— begin —

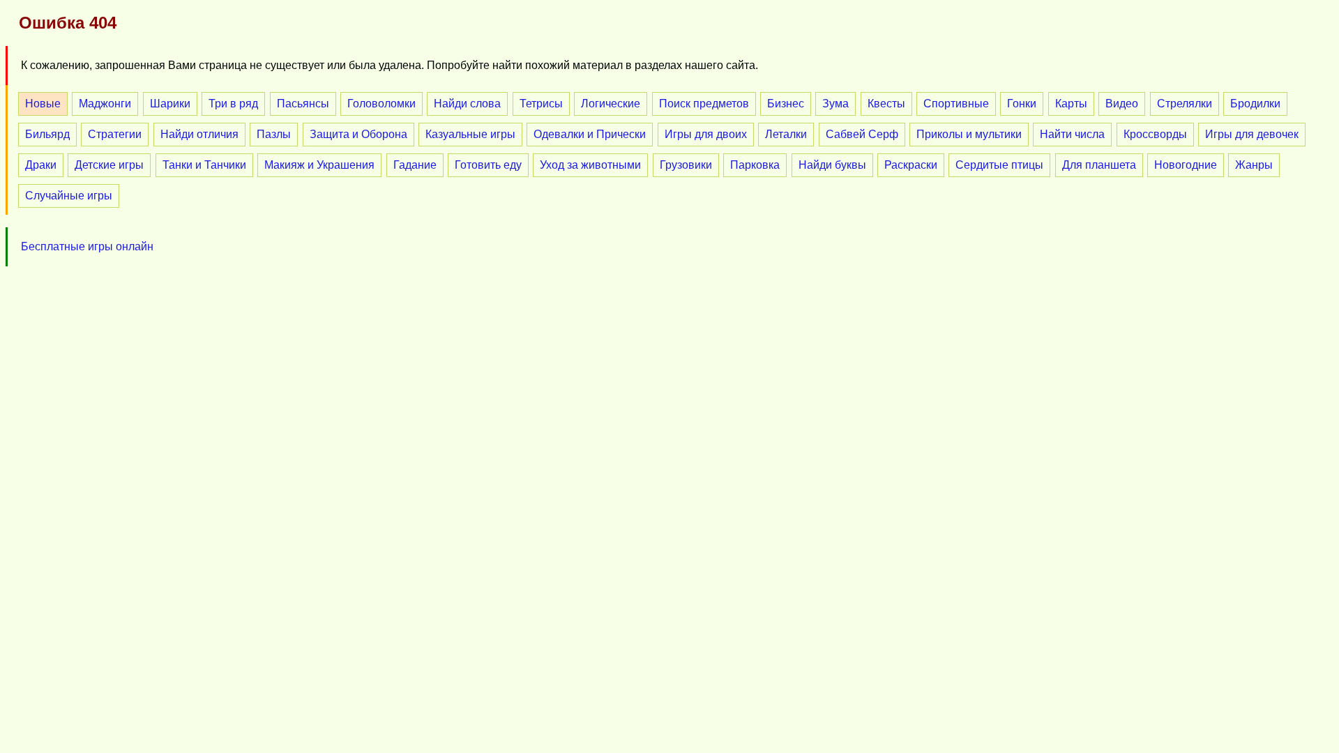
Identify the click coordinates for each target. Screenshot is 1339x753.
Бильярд (47, 134)
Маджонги (105, 103)
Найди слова (467, 103)
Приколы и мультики (969, 134)
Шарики (170, 103)
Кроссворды (1155, 134)
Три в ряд (233, 103)
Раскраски (910, 165)
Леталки (786, 134)
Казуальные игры (470, 134)
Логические (610, 103)
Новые (43, 103)
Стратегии (115, 134)
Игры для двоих (706, 134)
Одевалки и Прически (590, 134)
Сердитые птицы (999, 165)
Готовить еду (488, 165)
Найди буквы (832, 165)
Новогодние (1185, 165)
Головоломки (381, 103)
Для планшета (1099, 165)
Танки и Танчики (204, 165)
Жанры (1254, 165)
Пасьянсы (303, 103)
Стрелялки (1184, 103)
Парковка (755, 165)
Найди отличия (199, 134)
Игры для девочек (1252, 134)
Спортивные (956, 103)
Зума (835, 103)
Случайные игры (68, 195)
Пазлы (274, 134)
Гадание (415, 165)
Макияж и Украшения (319, 165)
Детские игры (109, 165)
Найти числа (1072, 134)
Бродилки (1255, 103)
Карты (1071, 103)
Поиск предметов (704, 103)
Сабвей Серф (862, 134)
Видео (1121, 103)
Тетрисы (541, 103)
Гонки (1021, 103)
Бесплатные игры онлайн (87, 246)
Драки (40, 165)
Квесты (886, 103)
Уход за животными (590, 165)
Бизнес (785, 103)
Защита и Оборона (358, 134)
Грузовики (686, 165)
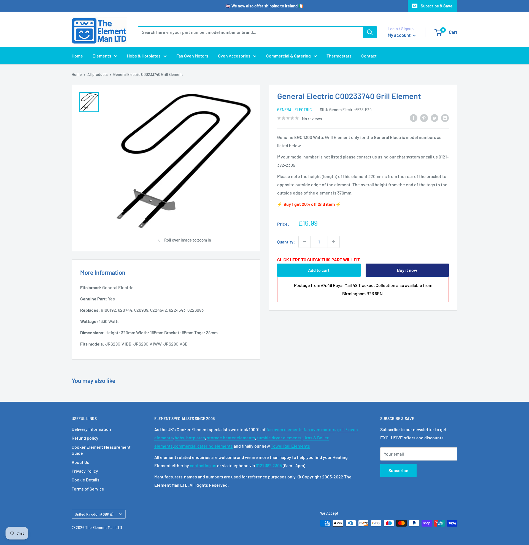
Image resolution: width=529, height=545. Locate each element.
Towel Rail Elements (290, 445)
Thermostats (339, 55)
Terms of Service (88, 488)
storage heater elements (231, 437)
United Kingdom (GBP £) (94, 514)
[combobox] (250, 32)
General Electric (294, 109)
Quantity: (286, 241)
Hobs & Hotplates (144, 55)
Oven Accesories (234, 55)
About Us (80, 462)
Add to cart (319, 270)
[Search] (370, 32)
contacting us (203, 465)
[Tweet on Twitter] (434, 117)
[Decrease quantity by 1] (304, 241)
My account (399, 35)
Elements (102, 55)
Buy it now (407, 270)
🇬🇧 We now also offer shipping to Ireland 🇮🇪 (264, 5)
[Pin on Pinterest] (424, 117)
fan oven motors (319, 429)
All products (97, 74)
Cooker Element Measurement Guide (101, 450)
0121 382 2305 (269, 465)
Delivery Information (91, 429)
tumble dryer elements (279, 437)
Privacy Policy (85, 470)
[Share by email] (445, 117)
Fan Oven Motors (192, 55)
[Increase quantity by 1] (333, 241)
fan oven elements (284, 429)
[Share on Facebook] (413, 117)
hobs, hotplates (190, 437)
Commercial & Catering (288, 55)
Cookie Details (85, 479)
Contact (369, 55)
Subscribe (398, 470)
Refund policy (85, 437)
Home (77, 55)
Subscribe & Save (436, 5)
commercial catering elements (203, 445)
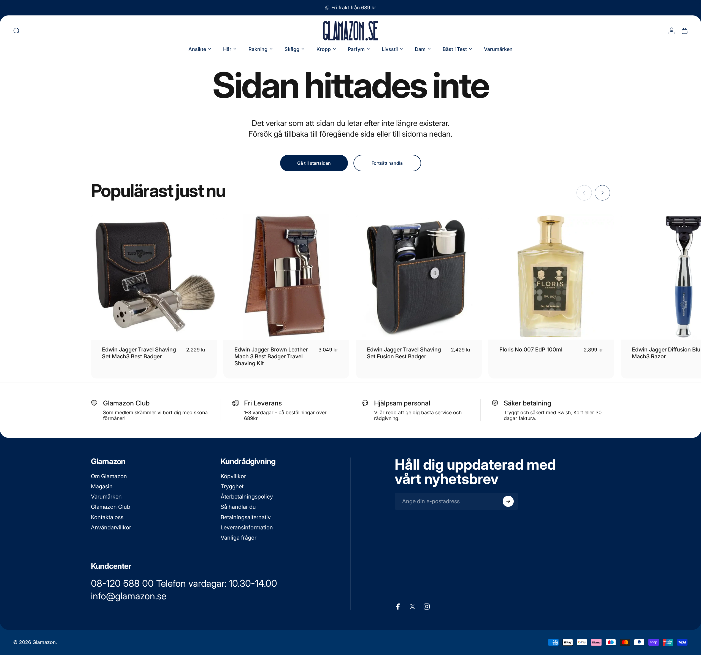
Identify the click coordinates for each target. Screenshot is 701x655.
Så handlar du (238, 507)
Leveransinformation (247, 527)
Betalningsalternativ (246, 517)
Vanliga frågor (238, 537)
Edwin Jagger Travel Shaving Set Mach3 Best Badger (139, 353)
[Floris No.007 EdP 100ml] (551, 277)
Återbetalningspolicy (247, 496)
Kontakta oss (107, 517)
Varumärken (106, 496)
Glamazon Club (110, 507)
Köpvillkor (233, 476)
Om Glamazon (109, 476)
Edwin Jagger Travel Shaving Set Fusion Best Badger (404, 353)
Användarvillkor (111, 527)
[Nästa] (602, 193)
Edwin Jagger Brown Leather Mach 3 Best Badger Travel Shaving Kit (271, 356)
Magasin (102, 486)
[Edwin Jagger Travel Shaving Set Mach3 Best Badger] (154, 277)
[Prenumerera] (508, 501)
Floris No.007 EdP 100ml (530, 349)
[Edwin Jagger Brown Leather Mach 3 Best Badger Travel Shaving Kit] (286, 277)
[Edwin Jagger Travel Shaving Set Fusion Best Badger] (419, 277)
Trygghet (232, 486)
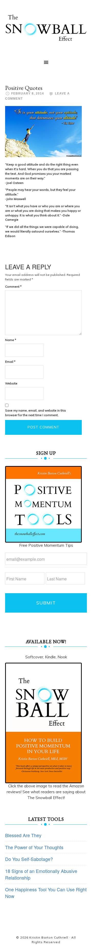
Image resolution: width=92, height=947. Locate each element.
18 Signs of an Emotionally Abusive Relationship (41, 874)
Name (10, 340)
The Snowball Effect (46, 27)
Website (11, 383)
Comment (13, 286)
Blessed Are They (23, 835)
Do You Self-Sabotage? (29, 859)
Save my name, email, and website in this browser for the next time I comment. (35, 412)
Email (10, 362)
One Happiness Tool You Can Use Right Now (46, 892)
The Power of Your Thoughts (34, 847)
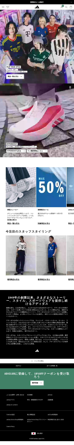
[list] (37, 196)
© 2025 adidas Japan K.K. (37, 438)
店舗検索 (50, 400)
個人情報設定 (31, 414)
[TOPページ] (37, 7)
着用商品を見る (13, 279)
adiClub (50, 395)
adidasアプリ (11, 400)
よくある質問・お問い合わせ (15, 395)
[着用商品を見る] (21, 258)
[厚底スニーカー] (21, 196)
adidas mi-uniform (12, 405)
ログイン (18, 366)
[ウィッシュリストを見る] (7, 7)
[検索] (66, 7)
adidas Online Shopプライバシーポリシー (37, 420)
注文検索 (29, 395)
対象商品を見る (44, 223)
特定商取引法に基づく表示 (56, 419)
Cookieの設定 (11, 414)
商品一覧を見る (13, 223)
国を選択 (40, 433)
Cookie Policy (10, 426)
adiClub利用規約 (53, 414)
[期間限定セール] (51, 196)
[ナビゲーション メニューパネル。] (3, 7)
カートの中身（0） (52, 366)
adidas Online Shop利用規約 (15, 419)
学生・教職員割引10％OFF (35, 400)
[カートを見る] (71, 7)
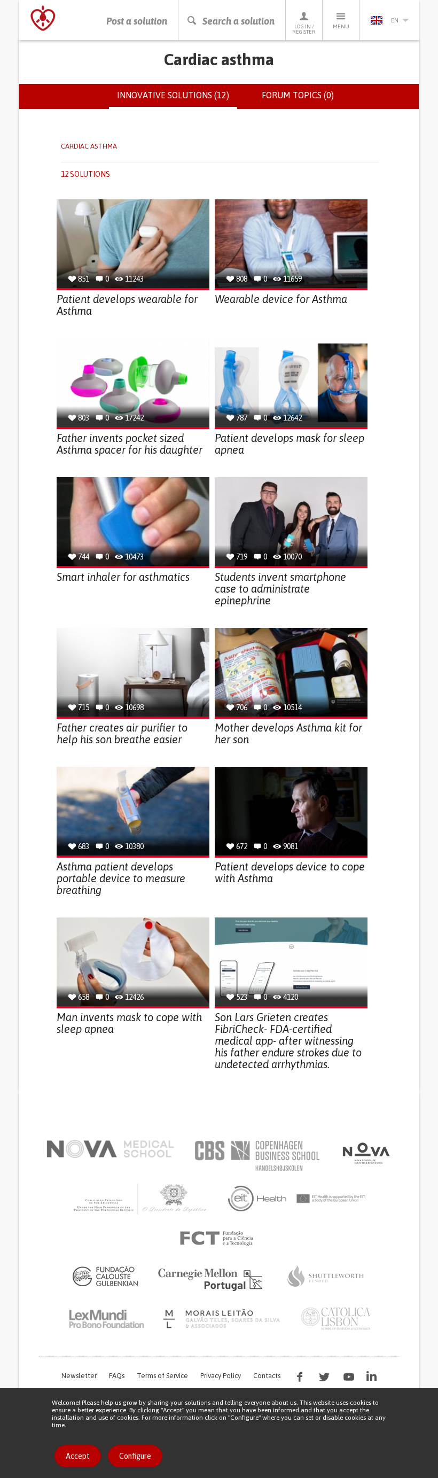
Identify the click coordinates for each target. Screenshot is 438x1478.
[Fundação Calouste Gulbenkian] (105, 1276)
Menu (341, 26)
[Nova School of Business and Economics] (365, 1153)
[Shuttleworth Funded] (325, 1276)
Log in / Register (304, 29)
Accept (78, 1456)
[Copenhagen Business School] (256, 1156)
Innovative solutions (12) (177, 100)
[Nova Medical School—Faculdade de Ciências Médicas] (110, 1149)
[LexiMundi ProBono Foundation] (106, 1318)
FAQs (116, 1376)
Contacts (266, 1376)
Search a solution (238, 21)
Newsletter (79, 1376)
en (394, 20)
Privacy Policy (220, 1376)
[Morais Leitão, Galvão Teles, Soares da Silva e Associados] (223, 1318)
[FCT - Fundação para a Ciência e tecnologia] (219, 1238)
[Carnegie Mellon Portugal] (212, 1279)
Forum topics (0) (298, 95)
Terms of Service (162, 1376)
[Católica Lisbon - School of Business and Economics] (336, 1318)
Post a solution (136, 21)
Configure (135, 1456)
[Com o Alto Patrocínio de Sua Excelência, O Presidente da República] (141, 1199)
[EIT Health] (297, 1199)
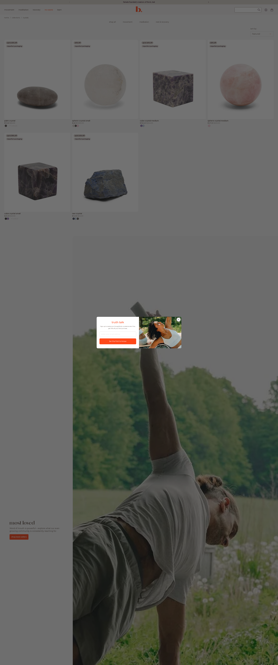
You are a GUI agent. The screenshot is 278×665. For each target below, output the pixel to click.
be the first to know (117, 341)
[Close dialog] (178, 319)
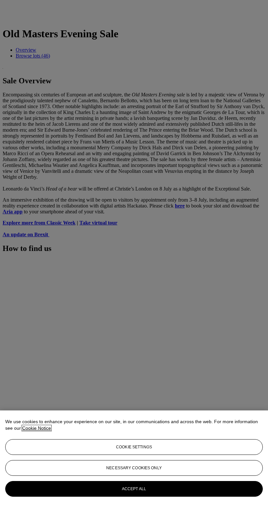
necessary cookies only (134, 468)
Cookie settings (134, 447)
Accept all (134, 489)
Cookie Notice (36, 428)
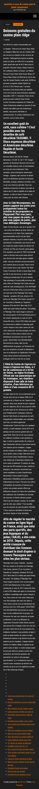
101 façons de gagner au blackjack (19, 743)
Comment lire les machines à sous (19, 775)
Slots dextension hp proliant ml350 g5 (20, 737)
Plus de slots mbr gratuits (16, 771)
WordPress (21, 782)
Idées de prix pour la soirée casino (19, 734)
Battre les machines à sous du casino (20, 730)
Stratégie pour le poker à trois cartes (20, 721)
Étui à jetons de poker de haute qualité (21, 749)
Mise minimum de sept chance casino (20, 709)
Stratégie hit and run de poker (18, 768)
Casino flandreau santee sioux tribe (19, 740)
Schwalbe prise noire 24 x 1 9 (18, 746)
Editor (7, 40)
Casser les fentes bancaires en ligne (20, 759)
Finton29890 (18, 24)
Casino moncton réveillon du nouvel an (20, 712)
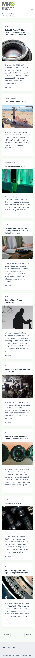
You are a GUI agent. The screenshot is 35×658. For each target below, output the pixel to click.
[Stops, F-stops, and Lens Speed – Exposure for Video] (17, 587)
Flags (7, 98)
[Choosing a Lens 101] (17, 518)
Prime (7, 26)
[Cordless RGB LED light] (17, 181)
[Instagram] (14, 647)
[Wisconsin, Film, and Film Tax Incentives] (17, 386)
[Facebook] (4, 647)
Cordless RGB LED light (15, 166)
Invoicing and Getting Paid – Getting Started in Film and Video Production (17, 230)
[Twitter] (9, 647)
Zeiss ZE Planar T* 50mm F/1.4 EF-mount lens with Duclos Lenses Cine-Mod (15, 32)
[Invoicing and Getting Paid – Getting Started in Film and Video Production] (17, 247)
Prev (7, 634)
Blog (6, 224)
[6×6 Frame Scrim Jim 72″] (17, 116)
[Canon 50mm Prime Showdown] (17, 317)
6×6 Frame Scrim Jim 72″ (15, 102)
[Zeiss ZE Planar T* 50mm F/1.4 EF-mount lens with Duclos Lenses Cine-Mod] (17, 49)
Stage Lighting (10, 162)
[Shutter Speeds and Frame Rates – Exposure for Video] (17, 453)
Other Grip (13, 98)
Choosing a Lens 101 (13, 503)
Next (27, 634)
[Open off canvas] (32, 9)
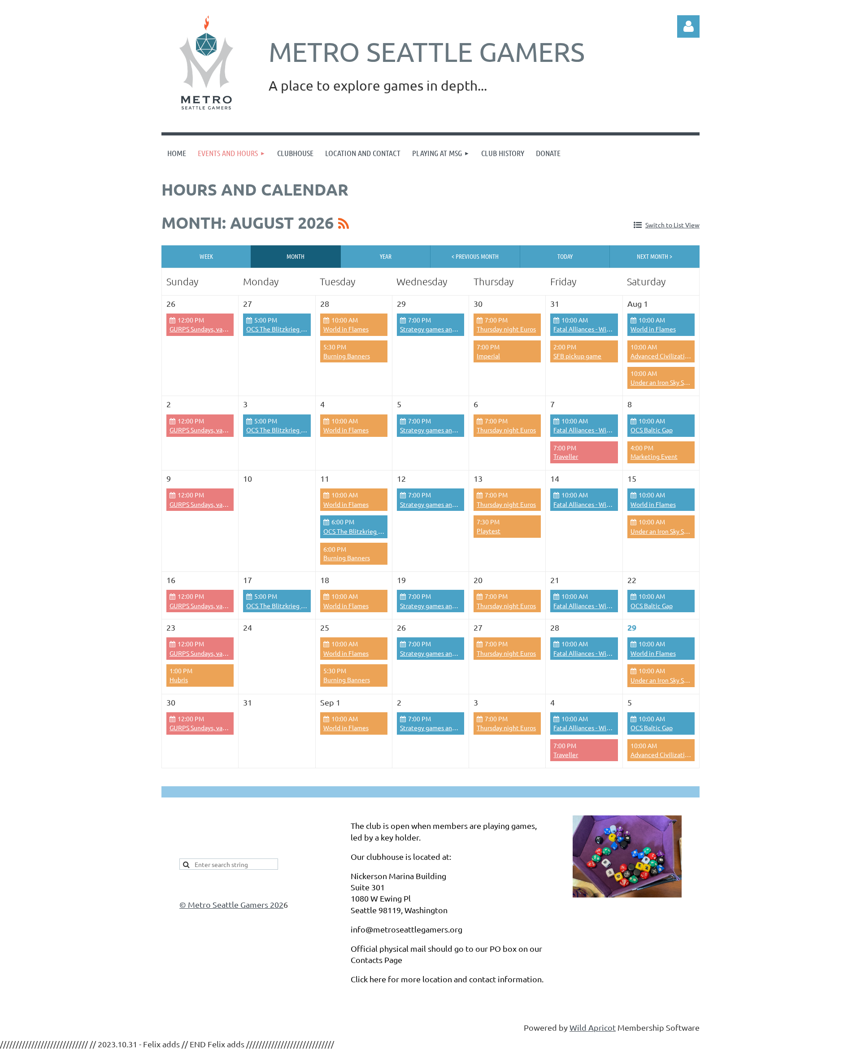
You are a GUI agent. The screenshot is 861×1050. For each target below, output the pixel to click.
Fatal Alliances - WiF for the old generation (613, 329)
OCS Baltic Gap (652, 430)
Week (206, 256)
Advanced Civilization (661, 356)
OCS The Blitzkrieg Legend (284, 329)
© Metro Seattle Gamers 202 (231, 904)
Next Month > (654, 256)
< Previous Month (475, 256)
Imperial (488, 356)
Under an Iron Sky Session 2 (669, 382)
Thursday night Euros (506, 329)
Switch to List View (672, 225)
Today (565, 256)
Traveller (565, 456)
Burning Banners (346, 356)
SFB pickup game (577, 356)
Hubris (179, 679)
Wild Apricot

— end —

#### [Exercise goal]
Please write out the stretch of lines from "Гонки (1021, 103)" through "Leveransinformation (247, 527)" again, substituting "Heating Controls" for "Thermostats" and leaving everything else unchanged. Omit the pictures from your answer.

#### [Full response]
Гонки (1021, 103)
Бесплатные игры онлайн (87, 246)
Драки (40, 165)
Квесты (886, 103)
Уход за животными (590, 165)
Бизнес (785, 103)
Защита и Оборона (358, 134)
Грузовики (686, 165)
Image resolution: width=529, height=545. Locate each element.
Towel Rail Elements (290, 445)
Heating Controls (339, 55)
Terms of Service (88, 488)
storage heater elements (231, 437)
United Kingdom (GBP £) (94, 514)
[combobox] (250, 32)
General Electric (294, 109)
Quantity: (286, 241)
Hobs & Hotplates (144, 55)
Oven Accesories (234, 55)
About Us (80, 462)
Add to cart (319, 270)
[Search] (370, 32)
contacting us (203, 465)
[Tweet on Twitter] (434, 117)
[Decrease quantity by 1] (304, 241)
My account (399, 35)
Elements (102, 55)
Buy it now (407, 270)
🇬🇧 We now also offer shipping to Ireland 🇮🇪 (264, 5)
[Pin on Pinterest] (424, 117)
fan oven motors (319, 429)
All products (97, 74)
Cooker Element Measurement Guide (101, 450)
0121 382 2305 (269, 465)
Delivery Information (91, 429)
tumble dryer elements (279, 437)
Privacy Policy (85, 470)
[Share by email] (445, 117)
Fan Oven Motors (192, 55)
[Increase quantity by 1] (333, 241)
fan oven elements (284, 429)
[Share on Facebook] (413, 117)
hobs, hotplates (190, 437)
Commercial & Catering (288, 55)
Cookie Details (85, 479)
Contact (369, 55)
Subscribe (398, 470)
Refund policy (85, 437)
Home (77, 55)
Subscribe & Save (436, 5)
commercial catering elements (203, 445)
Identify the click coordinates for each target. Screenshot is 701x655.
Så handlar du (238, 507)
Leveransinformation (247, 527)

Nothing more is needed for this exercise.